*** Opening of Information supplied ***

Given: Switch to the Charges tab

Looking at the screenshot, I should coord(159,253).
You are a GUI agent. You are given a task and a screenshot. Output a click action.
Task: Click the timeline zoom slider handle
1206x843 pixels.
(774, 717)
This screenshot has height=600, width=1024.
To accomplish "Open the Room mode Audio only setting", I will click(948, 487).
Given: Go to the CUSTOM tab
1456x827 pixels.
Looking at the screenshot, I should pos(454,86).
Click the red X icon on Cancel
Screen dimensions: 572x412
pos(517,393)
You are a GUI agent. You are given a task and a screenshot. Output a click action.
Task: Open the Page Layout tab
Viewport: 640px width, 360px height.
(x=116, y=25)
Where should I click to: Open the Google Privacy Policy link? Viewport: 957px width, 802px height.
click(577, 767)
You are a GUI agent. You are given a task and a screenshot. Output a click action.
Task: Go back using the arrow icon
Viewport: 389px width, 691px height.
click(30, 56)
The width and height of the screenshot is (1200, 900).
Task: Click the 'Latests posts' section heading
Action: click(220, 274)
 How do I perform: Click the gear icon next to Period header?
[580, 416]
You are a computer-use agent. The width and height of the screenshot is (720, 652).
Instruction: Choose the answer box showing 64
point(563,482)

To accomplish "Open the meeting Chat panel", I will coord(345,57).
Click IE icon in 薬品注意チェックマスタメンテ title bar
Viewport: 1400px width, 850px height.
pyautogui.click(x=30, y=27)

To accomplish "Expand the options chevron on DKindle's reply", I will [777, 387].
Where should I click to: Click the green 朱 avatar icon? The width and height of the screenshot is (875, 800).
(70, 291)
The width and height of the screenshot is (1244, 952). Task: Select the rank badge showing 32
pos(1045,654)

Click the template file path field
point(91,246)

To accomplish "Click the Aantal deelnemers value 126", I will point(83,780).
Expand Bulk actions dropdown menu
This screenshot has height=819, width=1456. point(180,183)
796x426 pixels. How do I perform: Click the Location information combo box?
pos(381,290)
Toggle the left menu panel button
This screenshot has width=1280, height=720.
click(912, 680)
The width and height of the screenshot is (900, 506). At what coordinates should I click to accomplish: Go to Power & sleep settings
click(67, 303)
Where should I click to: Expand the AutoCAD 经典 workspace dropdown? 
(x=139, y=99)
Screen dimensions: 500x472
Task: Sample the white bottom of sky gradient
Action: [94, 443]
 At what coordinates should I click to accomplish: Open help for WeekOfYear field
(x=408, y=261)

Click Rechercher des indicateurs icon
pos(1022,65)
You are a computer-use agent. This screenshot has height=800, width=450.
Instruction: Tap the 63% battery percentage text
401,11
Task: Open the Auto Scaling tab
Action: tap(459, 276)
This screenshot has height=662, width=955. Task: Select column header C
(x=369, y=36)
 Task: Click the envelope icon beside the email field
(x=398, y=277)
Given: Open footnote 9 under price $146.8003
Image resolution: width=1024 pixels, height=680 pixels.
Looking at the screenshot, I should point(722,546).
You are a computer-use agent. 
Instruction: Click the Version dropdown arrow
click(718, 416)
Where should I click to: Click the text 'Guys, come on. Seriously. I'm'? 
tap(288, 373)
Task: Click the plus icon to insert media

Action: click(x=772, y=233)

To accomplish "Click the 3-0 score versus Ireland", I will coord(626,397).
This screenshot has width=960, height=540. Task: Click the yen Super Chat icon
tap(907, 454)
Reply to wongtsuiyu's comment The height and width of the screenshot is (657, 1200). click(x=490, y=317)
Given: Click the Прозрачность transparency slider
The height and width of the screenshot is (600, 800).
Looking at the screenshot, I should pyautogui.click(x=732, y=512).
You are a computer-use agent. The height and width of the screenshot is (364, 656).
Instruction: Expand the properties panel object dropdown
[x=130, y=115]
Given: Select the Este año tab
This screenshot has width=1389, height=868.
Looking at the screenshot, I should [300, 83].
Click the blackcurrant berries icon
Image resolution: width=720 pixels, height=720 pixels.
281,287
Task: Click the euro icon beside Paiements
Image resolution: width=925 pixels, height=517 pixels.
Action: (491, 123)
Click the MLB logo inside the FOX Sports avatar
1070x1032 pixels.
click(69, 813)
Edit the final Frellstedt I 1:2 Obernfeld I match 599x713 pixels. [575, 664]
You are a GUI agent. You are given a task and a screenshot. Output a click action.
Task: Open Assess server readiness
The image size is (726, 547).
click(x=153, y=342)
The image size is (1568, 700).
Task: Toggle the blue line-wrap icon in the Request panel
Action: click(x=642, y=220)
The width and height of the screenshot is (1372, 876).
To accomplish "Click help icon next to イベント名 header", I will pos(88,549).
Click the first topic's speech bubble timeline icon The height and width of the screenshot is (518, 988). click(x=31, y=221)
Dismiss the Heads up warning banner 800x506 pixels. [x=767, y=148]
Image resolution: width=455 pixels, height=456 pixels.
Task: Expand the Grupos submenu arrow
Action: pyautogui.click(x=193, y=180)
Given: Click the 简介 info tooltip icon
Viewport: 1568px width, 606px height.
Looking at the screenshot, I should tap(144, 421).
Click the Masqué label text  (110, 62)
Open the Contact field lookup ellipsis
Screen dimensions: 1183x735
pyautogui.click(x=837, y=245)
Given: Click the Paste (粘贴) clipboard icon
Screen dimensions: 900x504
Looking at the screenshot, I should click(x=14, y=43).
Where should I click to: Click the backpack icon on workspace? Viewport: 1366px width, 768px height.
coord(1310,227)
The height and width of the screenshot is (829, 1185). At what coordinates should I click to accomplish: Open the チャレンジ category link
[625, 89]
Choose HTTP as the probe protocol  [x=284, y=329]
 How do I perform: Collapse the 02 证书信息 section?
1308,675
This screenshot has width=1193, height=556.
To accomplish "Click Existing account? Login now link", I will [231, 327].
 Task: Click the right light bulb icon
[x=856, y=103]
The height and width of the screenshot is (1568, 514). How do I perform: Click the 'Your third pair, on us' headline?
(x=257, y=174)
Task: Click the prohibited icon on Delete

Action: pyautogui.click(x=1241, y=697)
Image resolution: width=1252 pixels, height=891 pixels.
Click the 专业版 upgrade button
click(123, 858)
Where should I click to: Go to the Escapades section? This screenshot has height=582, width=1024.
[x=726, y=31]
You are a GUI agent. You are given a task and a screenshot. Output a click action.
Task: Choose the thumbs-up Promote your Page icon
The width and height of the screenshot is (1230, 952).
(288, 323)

*** Close of Information supplied ***

--- How to complete this task ---
The lines above, starting at the one with "You are a computer-use agent. The height" and ending at the one with "Click the first", are the only ones to return, exactly as written.

--- Reply ---
You are a computer-use agent. The height and width of the screenshot is (364, 656).
Instruction: Expand the properties panel object dropdown
[x=130, y=115]
Given: Select the Este año tab
This screenshot has width=1389, height=868.
Looking at the screenshot, I should [300, 83].
Click the blackcurrant berries icon
Image resolution: width=720 pixels, height=720 pixels.
281,287
Task: Click the euro icon beside Paiements
Image resolution: width=925 pixels, height=517 pixels.
Action: (491, 123)
Click the MLB logo inside the FOX Sports avatar
1070x1032 pixels.
click(69, 813)
Edit the final Frellstedt I 1:2 Obernfeld I match 599x713 pixels. [575, 664]
You are a GUI agent. You are given a task and a screenshot. Output a click action.
Task: Open Assess server readiness
The image size is (726, 547).
click(x=153, y=342)
The image size is (1568, 700).
Task: Toggle the blue line-wrap icon in the Request panel
Action: click(x=642, y=220)
The width and height of the screenshot is (1372, 876).
To accomplish "Click help icon next to イベント名 header", I will pos(88,549).
Click the first topic's speech bubble timeline icon The height and width of the screenshot is (518, 988). click(x=31, y=221)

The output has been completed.